Even though research into the role and effects of biophotons that the body produces endogenously remains a fringe area of science, the health benefits of externally administered light have been recognized for a while. Photobiomodulation therapy (PBMT), using the low-dose application of red or near-infrared light, is a noninvasive, therapeutic approach with the potential to stimulate, enhance, and repair cell and tissue architecture and restore function. PBMT holds great promise when used as a transcranial application, for a broad array of neurophysiological and neuropsychiatric conditions, such as traumatic brain injury, stroke, neurodegenerative disorders (for example, Alzheimer’s disease, Parkinson’s disease), depression, and post-traumatic stress disorder.
How Does PBMT Work?
The molecular and cellular mechanisms of action for PBMT are not entirely understood. It is known that photons are absorbed by cytochrome oxidase, the terminal enzyme in the mitochondrial electron transport/respiratory chain. The greater the activity of cytochrome oxidase, the greater the mitochondrial consumption of oxygen and metabolic energy production as a result of increased rates of oxidative phosphorylation.
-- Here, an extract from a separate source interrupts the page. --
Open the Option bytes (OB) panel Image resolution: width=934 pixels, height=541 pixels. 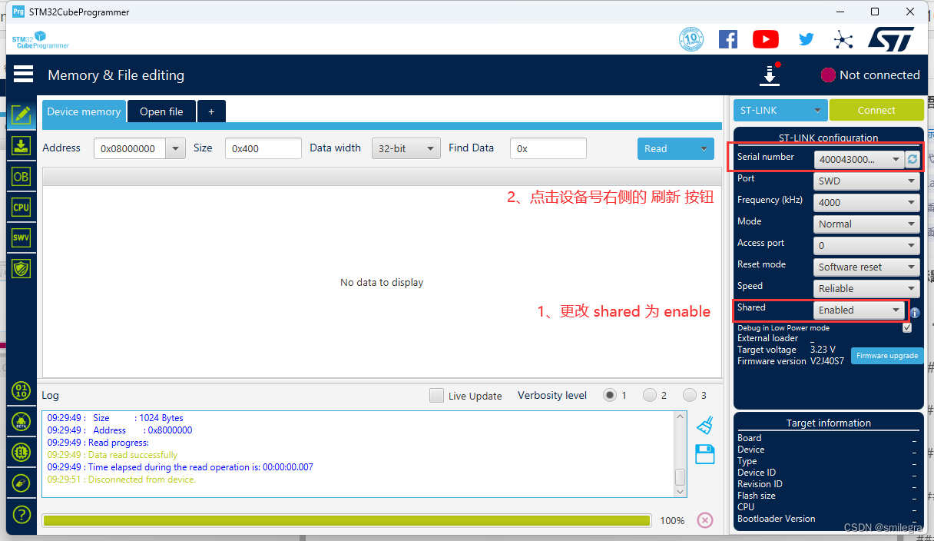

Neurons rely on mitochondrial oxygen metabolism far more than other cells, which likely explains
the neuroprotective effects and functional improvements reportedly observed with PBMT.1-6
Photons absorbed by cytochrome oxidase may also be able to disassemble nitric oxide (NO). NO is thought to inhibit mitochondrial enzyme activity, especially in damaged or hypoxic cells. When NO is disassembled, mitochondria can consume oxygen, metabolize more glucose, and produce ATP more efficiently.7,8
When mitochondria absorb photons during PBMT, there is a transient increase in the production of reactive oxygen species (ROS). It is thought that this brief surge in ROS may stimulate signaling pathways that promote antioxidant and apoptotic effects that result in microbial death. This is particularly relevant when underlying infections may be contributing to the pathogenesis of neurological disorders.9
Mounting evidence suggests that immune function and metabolic function are inextricably connected. The activation of oxidative phosphorylation plays a key role in differentiating macrophages from the proinflammatory phenotype (M1) to the anti-inflammatory phenotype (M2). M2 macrophages, and similarly activated microglia in the brain, are instrumental for the phagocytosis and removal of toxic protein aggregates, such as beta amyloid plaque and alpha synuclein, which are associated with neurodegeneration.10,11,12
This shift in expression of functional phenotypes may be crucial to the mechanism of action and beneficial neurological effects noted with PBMT use. Microglia have also been found to regulate blood flow in the small vessels of cerebral vasculature.13
The impact that PBMT has on mitochondrial activity and ATP production, as well as on cerebral blood flow, go a long way to explain the beneficial neurological effects reported during its use. However, scientists believe the long-lasting effects, which in animal models are evident after brief exposure to PBMT, can only occur if PBMT activates signaling mediators and transcription factors that alter protein expression. Multiple signaling pathways and transcription factors that are activated following PBMT have already been identified, including interactions with ion channels and upregulation of neuroprotective heat shock proteins and growth factors.14
Neuroinflammation and hypoperfusion are key features of neurodegenerative disorders, traumatic brain injury, and certain neuropsychiatric conditions. As part of your restorative medicine whole-person protocol for patients with these conditions, the application of PBMT over time may potentially improve both of these factors.